Now, you must speak to our uncle.”

“He has become quite intent upon your sister marrying,” Rucker said. “He is inviting suitors from the planters.”

“He made it quite clear he expects me to entertain them,” she said bitterly.

“That is quite annoying,” I said.

“He also harbors many notions concerning the management of plantations which I hope are not in keeping with yours,” Rucker added.

“Else you failed to raise me properly,” I said with a smile. “I would imagine he does, being who and what he is: a product of his upbringing.

He was indeed raised by wolves, as my father was and their father before them. I will do what I can to mitigate the matter of the plantation, but I can do little until such time as it is mine; and that will not occur, according to my father, until I produce an heir. And even then, I do not trust him not to delay it.”

“Aye,” Rucker said tiredly. “That is why it is all such a pity.”
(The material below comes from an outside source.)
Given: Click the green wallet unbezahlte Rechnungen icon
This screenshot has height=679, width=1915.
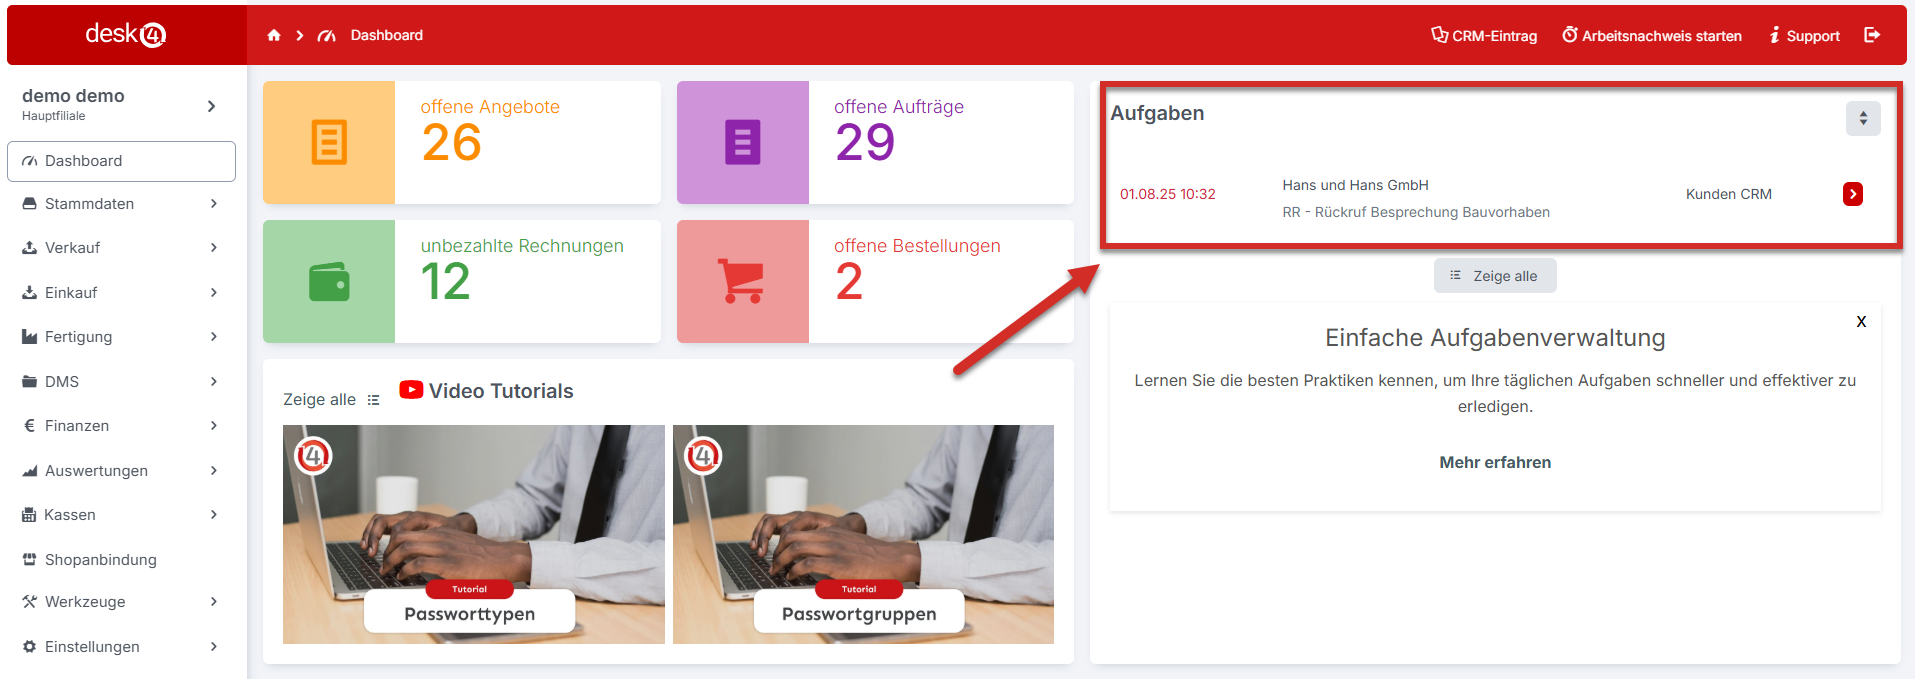Looking at the screenshot, I should (x=329, y=282).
“I know,” I sighed. “You kindled high hopes in me that day we spoke, when you reminded me I would inherit. I began to think I could do good with his title. But now… Now I am using my title as viscount to insure that the men I sail with are fairly granted land, and to battle that bastard Morgan where I can, to save what remains of the bondsmen I brought here from starvation and sickness, and to rescue the Negroes being purchased for Ithaca from abject slavery in the bargain. I strive to do what I can in the name of justice as opportunities present themselves. I should do more, but I know not how without devoting myself to an even more ruinous course that will lead to my misery, and I am afraid I lack the faith of a martyr.”